Aussi avons-nous insisté, tout au long de ce chapitre,
sur la place prépondérante de la colonisation dans la production
de l'ethnicité africaine. Toutefois, loin que cette étude se
limite à la part importante occupée par la colonisation, elle a
mis en avant la question de la « réappropriation » par les
populations locales dont les élites dirigeantes en ont fait une
stratégie d'accès au pouvoir d'État. Fidèles
à cette entreprise coloniale, les dirigeants vont s'évertuer
à poursuivre et à amplifier, dans une certaine mesure, cette
entreprise dont les bases remontent à l'époque coloniale. Le
résultat le plus choquant de cette « rétroaction » est
que, la diversité ethnique des populations réunis au sein du
nouveau creuset national sera évoquée pour éluder le
projet moderne de démocratisation. Et c'est cette conception de la
diversité ethnique comme obstacle à la construction des nations
démocratiques qui nous suggère l'idée d'un alibi,
c'est-à-dire un faux prétexte.
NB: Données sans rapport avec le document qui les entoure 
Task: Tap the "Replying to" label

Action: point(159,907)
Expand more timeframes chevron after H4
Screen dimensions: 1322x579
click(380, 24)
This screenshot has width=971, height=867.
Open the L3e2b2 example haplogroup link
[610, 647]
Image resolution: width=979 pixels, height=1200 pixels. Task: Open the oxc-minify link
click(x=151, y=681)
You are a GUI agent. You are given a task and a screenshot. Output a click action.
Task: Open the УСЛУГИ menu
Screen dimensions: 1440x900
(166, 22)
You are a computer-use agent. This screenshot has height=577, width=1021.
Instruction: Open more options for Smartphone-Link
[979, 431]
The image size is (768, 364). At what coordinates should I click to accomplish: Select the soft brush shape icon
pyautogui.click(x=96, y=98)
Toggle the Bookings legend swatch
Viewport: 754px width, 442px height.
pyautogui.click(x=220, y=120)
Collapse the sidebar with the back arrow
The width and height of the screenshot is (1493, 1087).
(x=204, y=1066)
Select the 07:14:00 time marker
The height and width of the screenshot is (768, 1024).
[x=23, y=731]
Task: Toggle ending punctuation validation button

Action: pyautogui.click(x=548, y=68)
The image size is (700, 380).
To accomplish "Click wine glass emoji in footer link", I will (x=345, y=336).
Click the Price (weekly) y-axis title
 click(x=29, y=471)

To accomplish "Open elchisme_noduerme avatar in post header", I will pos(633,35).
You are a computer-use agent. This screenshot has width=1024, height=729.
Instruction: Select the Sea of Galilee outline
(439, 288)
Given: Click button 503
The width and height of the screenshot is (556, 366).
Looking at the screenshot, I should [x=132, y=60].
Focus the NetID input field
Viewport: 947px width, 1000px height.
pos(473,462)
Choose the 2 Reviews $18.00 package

Pour comprendre plus en profondeur
le sens de cet alibi, la suite de ce travail sera consacrée à
l'État-nation et à la démocratie, le premier,
c'est-à-dire l'État-nation, constituant un repère, puisque
nous l'identifions comme le seul support dont la crise exige une reformulation
de la démocratie. Par ailleurs, il convient de préciser que notre
traitement de la question sera, infailliblement, informé par un
arrière-plan sensible à la diversité multiculturelle,
multiethnique et multinationale.
71 M. Weber, Economie et
société, t. 2, Paris, Plon, 2003, p. 139.